* [EXERCISE INPUT]:
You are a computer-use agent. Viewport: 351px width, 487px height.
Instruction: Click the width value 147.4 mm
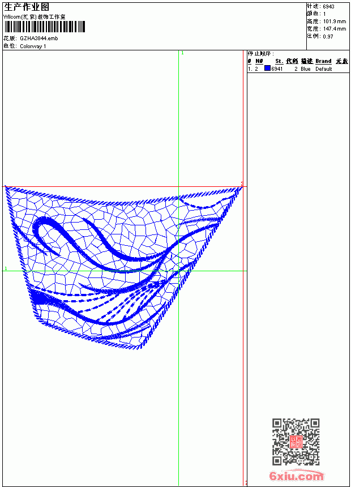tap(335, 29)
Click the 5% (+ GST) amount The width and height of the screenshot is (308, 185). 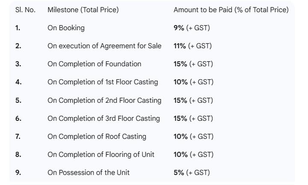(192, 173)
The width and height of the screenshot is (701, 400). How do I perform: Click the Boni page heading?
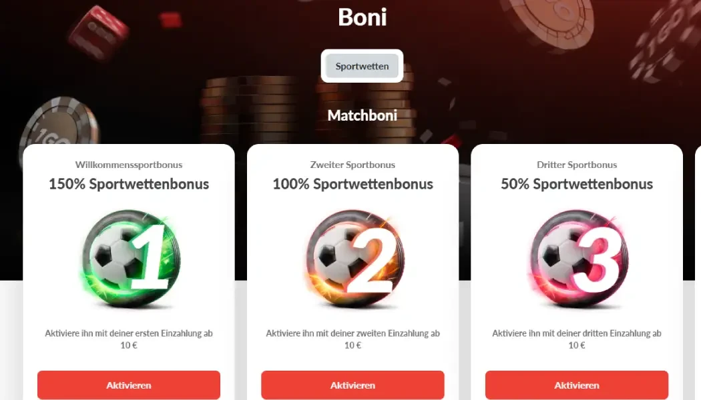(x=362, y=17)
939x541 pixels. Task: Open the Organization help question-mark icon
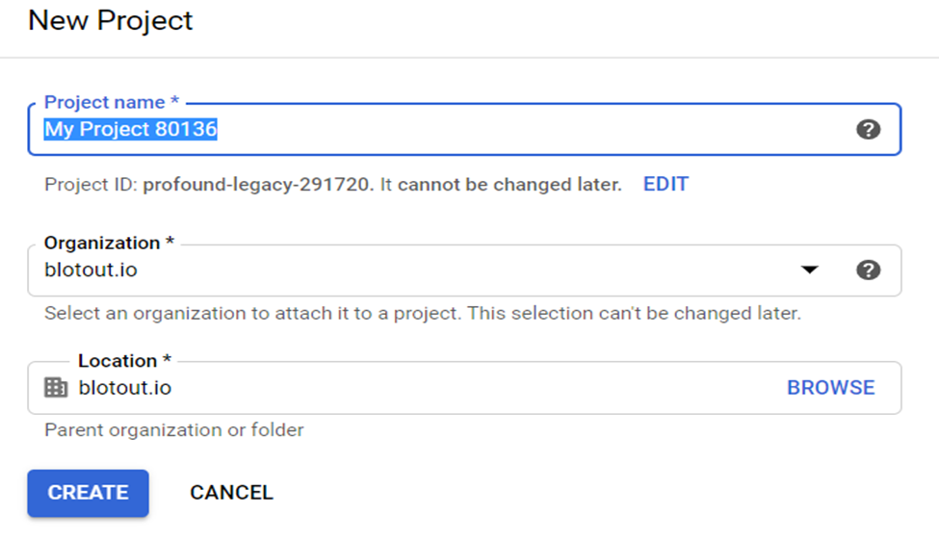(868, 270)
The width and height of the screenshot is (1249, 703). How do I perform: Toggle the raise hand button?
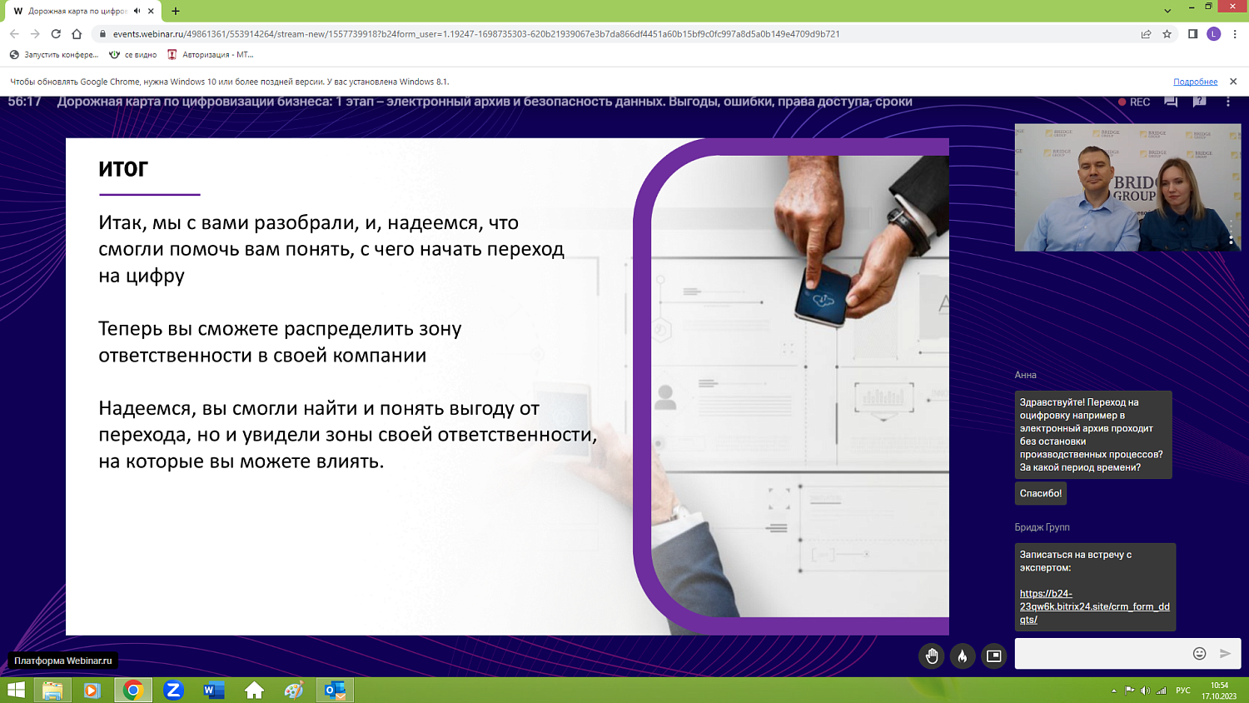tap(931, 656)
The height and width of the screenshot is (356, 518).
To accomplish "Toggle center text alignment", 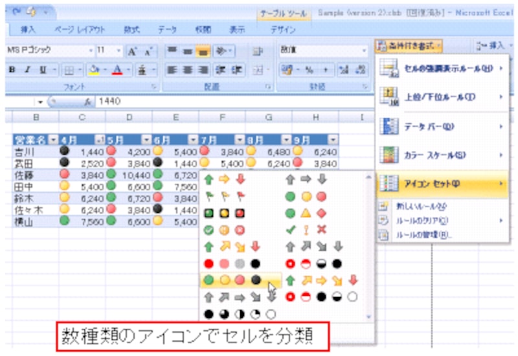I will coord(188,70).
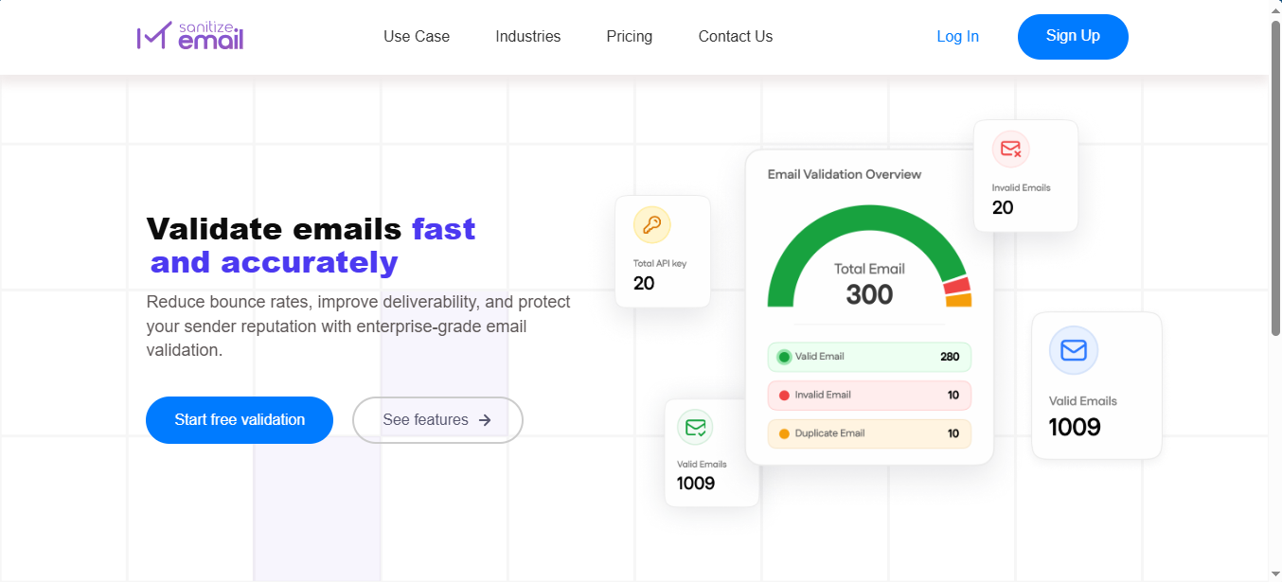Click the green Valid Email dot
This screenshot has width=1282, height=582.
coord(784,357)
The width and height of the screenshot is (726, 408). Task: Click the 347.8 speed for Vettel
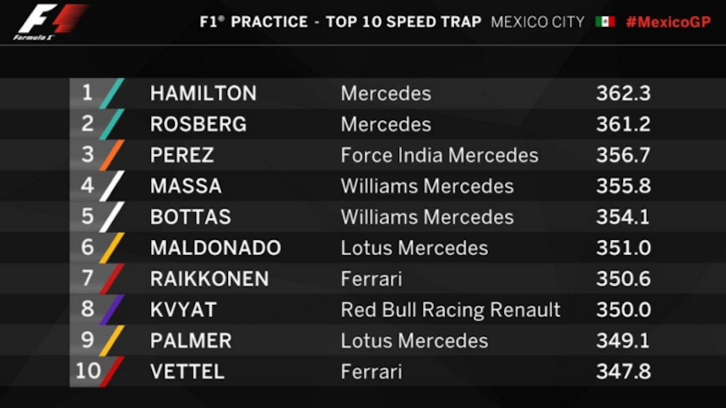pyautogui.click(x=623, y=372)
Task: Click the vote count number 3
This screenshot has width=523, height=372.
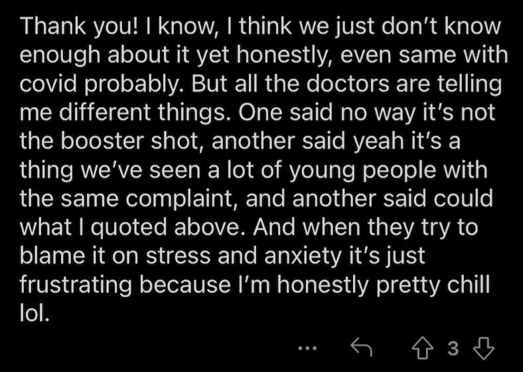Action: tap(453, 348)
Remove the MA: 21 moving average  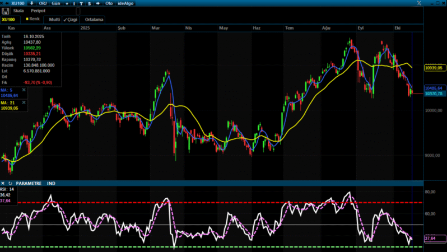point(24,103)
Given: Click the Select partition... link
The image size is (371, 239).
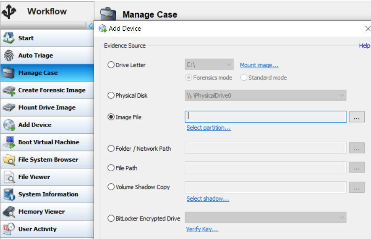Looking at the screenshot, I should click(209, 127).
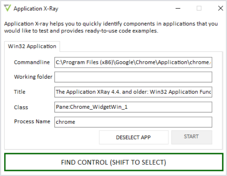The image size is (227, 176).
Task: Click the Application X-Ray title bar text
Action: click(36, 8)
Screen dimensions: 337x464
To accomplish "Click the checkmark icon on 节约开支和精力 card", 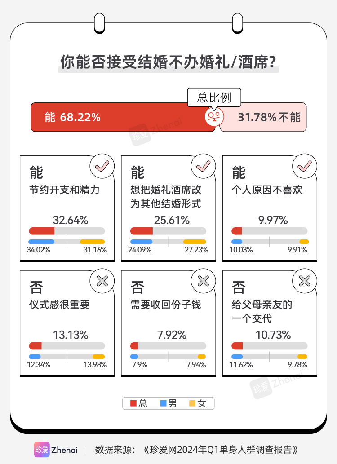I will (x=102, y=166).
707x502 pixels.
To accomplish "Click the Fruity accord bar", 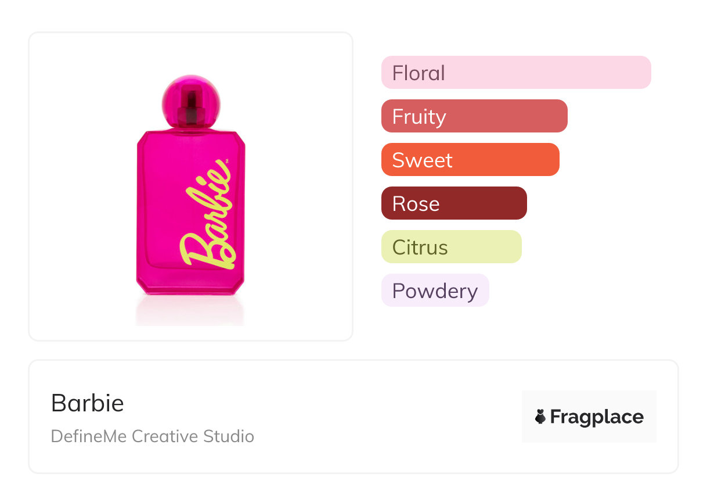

* [TASK GOAL]: Output exactly the lines from the one that has "707x502 pixels." through the end of the data. Do not include pictures.

* [YOUR RESPONSE]:
707x502 pixels.
To accomplish "Click the Fruity accord bar", 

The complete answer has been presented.